Click to See Complete Forum and Search --> : text property regex


saul11
October 3rd, 2004, 11:41 AM
I have been working on a regex that should filter the text property attributes or CSS in a font or span tag, e.g. :

<span style="color: #2D1600; vertical-align: top; font-size: 12px; padding-left: 15px" bar="foo" color=red size="2" wordInventedAttribute="expendable">1</span>

Only the color and font-size style properties and the color and size attributes should match


Below, you see what I have, but there are two things I want to improve :
- First I need the regex to match, even when only one of the two style sheet properties is available (only font-size or only color)
- And second, it would be nice if a heading space is captured with the style sheets properties to. I have tried this already but didn't succed. with the tag attributes it does work.


# one tag name matcher and three times the style or attribute matcher with each 6 match possibilities (three times to reckon with the attributes placing)
# capturing (only one) front space of each attribute
# quotes aren't needed to match, but are captures when available
<
(span|font) # tagname

.*?
(?:
(?:
(\s?style="?).*? # style opener
((?:\s?font-size:.+?\s*(?:;|,|(?="))+)|(?:\s?color:.+?\s*(?:;|,|(?="))+))[^"]* # font-size or color style property
((?:\s?font-size:.+?\s*(?:;|,|(?="))+)|(?:\s?color:.+?\s*(?:;|,|(?="))+))[^"]* # font-size or color style property
# (the line above should be made optional.)
("?) # style end quote if available
|
(\s?size="?.*?(?:(?=\s)|"|(?=>))) # size attribute
|
(\s?color="?.*?(?:(?=\s)|"|(?=>))) # color attribute
|
(?=>)
)
.*?
){3}

>

saul11
October 9th, 2004, 09:03 AM
I solved my main (first) problem with just another 'alternative branch', but if someone should come up with a more elegant solution, please reply.



<
(span|font) # tagname

.*?
(?:
(?:
(\s?style="?).*? # style opener
((?:\s?font-size:.+?\s*(?:;|,|(?="))+)|(?:\s?color:.+?\s*(?:;|,|(?="))+))[^"]* # font-size or color style property
((?:\s?font-size:.+?\s*(?:;|,|(?="))+)|(?:\s?color:.+?\s*(?:;|,|(?="))+))[^"]* # font-size or color style property
("?) # style end quote if available
|
(\s?style="?).*? # style opener
((?:\s?font-size:.+?\s*(?:;|,|(?="))+)|(?:\s?color:.+?\s*(?:;|,|(?="))+))[^"]* # font-size or color style property
("?) # style end quote if available
|
(\s?size="?.*?(?:(?=\s)|"|(?=>))) # size attribute
|
(\s?color="?.*?(?:(?=\s)|"|(?=>))) # color attribute
|
(?=>)
)
.*?
){3}

>

saul11
October 10th, 2004, 04:24 AM
Hey all, maybe I've created some indistinctness, but here's some brightening. The regex does now what I want, but still if someone should come up with a more elegant solution, please let me know...
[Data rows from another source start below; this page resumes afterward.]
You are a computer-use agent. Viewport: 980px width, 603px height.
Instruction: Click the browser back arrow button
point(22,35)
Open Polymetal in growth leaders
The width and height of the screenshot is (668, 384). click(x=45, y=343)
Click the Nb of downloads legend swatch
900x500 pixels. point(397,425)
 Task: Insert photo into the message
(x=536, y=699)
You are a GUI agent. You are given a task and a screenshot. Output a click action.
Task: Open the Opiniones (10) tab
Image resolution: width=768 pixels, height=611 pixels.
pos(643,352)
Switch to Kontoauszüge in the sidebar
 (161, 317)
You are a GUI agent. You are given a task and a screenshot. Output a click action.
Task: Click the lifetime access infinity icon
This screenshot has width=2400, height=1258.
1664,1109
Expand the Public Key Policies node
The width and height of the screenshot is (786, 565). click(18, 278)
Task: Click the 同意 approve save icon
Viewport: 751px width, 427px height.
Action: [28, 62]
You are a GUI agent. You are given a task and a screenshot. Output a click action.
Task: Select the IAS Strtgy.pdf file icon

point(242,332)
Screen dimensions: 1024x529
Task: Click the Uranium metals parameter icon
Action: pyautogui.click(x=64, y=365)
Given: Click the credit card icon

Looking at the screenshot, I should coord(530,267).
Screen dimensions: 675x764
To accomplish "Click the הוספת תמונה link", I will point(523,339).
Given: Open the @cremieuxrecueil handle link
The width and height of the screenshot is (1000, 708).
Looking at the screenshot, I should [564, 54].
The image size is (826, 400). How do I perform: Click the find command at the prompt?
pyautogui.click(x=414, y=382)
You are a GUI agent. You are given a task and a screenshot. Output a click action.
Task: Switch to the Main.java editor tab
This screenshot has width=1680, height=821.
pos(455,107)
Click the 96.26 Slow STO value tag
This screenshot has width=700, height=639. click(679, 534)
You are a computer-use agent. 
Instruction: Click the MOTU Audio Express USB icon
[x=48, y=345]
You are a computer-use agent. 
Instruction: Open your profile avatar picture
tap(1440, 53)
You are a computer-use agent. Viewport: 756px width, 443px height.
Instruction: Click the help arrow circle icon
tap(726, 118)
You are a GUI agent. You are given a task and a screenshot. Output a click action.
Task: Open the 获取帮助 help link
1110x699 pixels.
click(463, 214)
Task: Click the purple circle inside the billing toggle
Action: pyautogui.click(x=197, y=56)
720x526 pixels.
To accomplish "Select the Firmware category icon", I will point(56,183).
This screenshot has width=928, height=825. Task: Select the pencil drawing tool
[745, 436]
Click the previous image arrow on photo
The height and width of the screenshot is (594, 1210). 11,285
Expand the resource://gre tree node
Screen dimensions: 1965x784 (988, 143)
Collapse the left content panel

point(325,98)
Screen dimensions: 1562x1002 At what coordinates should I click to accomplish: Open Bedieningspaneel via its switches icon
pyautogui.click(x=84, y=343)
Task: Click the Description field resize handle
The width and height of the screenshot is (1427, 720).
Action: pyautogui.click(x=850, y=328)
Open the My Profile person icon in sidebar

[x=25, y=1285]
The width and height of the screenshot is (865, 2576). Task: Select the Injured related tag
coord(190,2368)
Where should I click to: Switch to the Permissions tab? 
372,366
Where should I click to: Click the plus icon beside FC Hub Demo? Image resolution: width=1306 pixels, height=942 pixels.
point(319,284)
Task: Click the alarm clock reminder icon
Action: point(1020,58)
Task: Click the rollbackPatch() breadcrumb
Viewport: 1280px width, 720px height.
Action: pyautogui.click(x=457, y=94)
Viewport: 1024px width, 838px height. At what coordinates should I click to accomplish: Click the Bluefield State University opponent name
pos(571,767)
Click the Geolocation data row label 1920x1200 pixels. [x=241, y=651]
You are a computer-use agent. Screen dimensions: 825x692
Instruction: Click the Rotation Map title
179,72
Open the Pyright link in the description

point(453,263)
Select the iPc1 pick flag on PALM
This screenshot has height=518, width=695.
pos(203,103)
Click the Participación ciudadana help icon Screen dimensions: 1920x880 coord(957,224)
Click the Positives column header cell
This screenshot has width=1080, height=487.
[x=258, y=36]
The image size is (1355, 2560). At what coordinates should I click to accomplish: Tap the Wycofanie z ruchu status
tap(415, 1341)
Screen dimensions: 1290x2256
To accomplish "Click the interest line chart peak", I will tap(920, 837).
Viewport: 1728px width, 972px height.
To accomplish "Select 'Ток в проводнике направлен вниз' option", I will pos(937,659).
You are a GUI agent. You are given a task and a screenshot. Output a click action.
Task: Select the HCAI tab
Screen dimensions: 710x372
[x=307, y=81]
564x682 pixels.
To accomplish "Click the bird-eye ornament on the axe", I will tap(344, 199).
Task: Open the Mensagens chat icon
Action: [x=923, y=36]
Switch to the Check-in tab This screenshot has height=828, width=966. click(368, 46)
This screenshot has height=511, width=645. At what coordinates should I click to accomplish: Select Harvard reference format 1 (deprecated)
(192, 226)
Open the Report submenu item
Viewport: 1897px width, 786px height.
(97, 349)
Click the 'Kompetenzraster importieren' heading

I'm concentrating in this post on the regex and so the format of it (the line breaks and the comments) is just for ease of reading.
I build up my regex in the Regulator found here (http://weblogs.asp.net/rosherove/archive/2003/10/23/33126.aspx) and here (http://royo.is-a-geek.com/iserializable/regulator/) if the first site should be down.
With this program you can make use of line breaks and comments.
The regulator is a nice tool but beware of the editor's behavior, save frequently or you'll find yourself losing code when the editor doen't act like it should (see more info and other bugs at sourceforge (http://sourceforge.net/tracker/index.php?func=detail&aid=983940&group_id=105210&atid=640570))

So far for the format of the regex.

I'll paste a small example where I use (test) the regex.
The regex has now no line breaks or comments and is formatted for javascript : /regex/flags (see more info at evolt.org (http://www.evolt.org/article/Regular_Expressions_in_JavaScript/17/36435/))

De regex scans the html for span or font tags and removes all attributes or style sheets that don't define the font-size or color.

e.g.
<span size="2" color=red style="vertical-align: top; padding-left: 15px; color: 12px;" bar="foo" wordInventedAttribute="expendable">1</span>
becomes
<span style=" color: 12px;' size="2" color=red>1</span>

run the code below to see it in action



<script>

string = '<span size="2" color=red style="vertical-align: top; padding-left: 15px; color: 12px;" bar="foo" wordInventedAttribute="expendable">1</span>\n<span color=blue style="FONT-SIZE: 26pt;" hello size="4" itworks>2</span>\n<span size=14 style="border: 1 px; FONT-SIZE: 26pt; width: 100 % ; color:25; height : 2 px;" color=red>3</span>\n<span style="border: 1 px; width: 100 % ; height : 2 px;">no match</span>\n<font color="#000000"> innerHTML </font>\n<font size=25 color="#000000"> abc </font>\n<font color="#000000">hello</font>\n<span>matching</span>\n<strong color=blue>bar</strong>\nsome text';
$regex = /<(span|font).*?(?:(?:(\s?style="?).*?((?:\s?font-size:.+?\s*(?:;|,|(?="))+)|(?:\s?color:.+?\s*(?:;|,|(?="))+))[^"]*((?:\s?font-size:.+?\s*(?:;|,|(?="))+)|(?:\s?color:.+?\s*(?:;|,|(?="))+))[^"]*("?)|(\s?style="?).*?((?:\s?font-size:.+?\s*(?:;|,|(?="))+)|(?:\s?color:.+?\s*(?:;|,|(?="))+))[^"]*("?)|(\s?size="?.*?(?:(?=\s)|"|(?=>)))|(\s?color="?.*?(?:(?=\s)|"|(?=>)))|(?=>)).*?){3}>/ig
matches = string.replace($regex, '<$1$2$3$4$5$6$7$8$9$10>');
alert(string + "\n\n" + matches);

</script>




(The regex is used to clean up pasted code from word in my online wysiwyg)